Task prompt:
Copy the records, starting with the line that contains "Open the Favorites star-list toolbar icon" and going on through the line that contains "(x=519, y=64)", requests included. Raise every coordinate in the answers by 31.

Provided information:
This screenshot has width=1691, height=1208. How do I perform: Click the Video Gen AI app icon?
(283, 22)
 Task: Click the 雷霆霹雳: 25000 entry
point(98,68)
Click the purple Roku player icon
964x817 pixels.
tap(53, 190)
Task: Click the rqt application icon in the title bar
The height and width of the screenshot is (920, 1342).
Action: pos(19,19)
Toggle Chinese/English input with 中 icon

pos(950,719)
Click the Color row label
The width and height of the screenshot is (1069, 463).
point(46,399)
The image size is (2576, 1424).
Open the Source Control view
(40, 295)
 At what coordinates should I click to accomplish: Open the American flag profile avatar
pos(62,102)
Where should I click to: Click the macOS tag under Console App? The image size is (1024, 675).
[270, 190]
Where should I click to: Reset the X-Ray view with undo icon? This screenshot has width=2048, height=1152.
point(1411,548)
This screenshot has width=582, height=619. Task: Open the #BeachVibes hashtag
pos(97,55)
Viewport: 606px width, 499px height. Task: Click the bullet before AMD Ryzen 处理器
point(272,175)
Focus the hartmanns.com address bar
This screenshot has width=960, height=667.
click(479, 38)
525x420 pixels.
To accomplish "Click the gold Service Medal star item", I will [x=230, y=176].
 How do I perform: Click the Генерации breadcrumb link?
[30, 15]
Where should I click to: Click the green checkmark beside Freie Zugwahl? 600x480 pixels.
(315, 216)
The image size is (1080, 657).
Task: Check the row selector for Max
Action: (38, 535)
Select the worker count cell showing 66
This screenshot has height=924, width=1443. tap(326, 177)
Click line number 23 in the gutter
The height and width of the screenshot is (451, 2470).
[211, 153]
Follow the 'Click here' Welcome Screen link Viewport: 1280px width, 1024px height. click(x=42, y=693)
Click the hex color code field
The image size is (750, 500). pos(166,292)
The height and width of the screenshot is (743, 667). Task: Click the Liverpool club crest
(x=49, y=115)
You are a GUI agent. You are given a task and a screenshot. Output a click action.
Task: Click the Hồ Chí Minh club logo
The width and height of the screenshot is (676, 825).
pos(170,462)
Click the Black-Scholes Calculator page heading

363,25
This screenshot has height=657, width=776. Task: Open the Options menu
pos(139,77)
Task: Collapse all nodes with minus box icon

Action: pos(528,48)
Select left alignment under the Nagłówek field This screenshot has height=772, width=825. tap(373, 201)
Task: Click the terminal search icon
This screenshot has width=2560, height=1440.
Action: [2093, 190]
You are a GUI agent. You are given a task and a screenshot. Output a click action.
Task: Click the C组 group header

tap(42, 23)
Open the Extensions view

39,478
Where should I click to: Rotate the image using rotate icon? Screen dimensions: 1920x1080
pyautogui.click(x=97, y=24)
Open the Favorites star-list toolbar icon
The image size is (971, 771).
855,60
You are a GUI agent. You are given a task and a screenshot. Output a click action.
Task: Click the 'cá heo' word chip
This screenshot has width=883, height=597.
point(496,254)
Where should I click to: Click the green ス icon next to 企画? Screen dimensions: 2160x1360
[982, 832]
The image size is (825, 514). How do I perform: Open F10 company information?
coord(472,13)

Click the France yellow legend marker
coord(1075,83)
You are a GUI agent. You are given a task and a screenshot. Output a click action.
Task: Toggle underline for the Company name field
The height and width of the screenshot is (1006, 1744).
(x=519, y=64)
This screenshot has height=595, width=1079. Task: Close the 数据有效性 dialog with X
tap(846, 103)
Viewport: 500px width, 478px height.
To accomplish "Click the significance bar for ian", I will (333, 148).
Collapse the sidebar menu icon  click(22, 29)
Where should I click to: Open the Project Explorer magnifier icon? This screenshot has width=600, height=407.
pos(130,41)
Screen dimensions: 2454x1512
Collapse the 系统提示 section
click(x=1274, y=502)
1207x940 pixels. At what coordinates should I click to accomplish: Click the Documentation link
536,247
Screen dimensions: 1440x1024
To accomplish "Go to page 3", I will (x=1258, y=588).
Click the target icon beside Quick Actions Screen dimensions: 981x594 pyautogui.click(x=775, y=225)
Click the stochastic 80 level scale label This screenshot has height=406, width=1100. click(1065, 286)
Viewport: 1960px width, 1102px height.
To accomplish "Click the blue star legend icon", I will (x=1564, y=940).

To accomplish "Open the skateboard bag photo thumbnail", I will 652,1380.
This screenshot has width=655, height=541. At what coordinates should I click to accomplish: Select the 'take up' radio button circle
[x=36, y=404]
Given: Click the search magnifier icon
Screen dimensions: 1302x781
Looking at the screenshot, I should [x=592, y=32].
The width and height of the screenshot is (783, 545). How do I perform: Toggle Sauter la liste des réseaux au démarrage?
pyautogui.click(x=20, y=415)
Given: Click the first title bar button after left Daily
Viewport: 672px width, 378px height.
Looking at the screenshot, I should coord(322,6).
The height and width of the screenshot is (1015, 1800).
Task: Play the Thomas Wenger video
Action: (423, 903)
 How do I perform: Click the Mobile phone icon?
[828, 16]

Exercise answer:
Open the Favorites star-list toolbar icon
The image size is (971, 771).
886,91
You are a GUI agent. You are given a task and a screenshot. Output a click action.
Task: Click the 'cá heo' word chip
This screenshot has width=883, height=597.
point(527,285)
Where should I click to: Click the green ス icon next to 企画? Screen dimensions: 2160x1360
[1013, 863]
The image size is (825, 514). How do I perform: Open F10 company information?
coord(503,44)

Click the France yellow legend marker
coord(1106,114)
You are a GUI agent. You are given a task and a screenshot. Output a click action.
Task: Toggle underline for the Company name field
The height and width of the screenshot is (1006, 1744).
(x=550, y=95)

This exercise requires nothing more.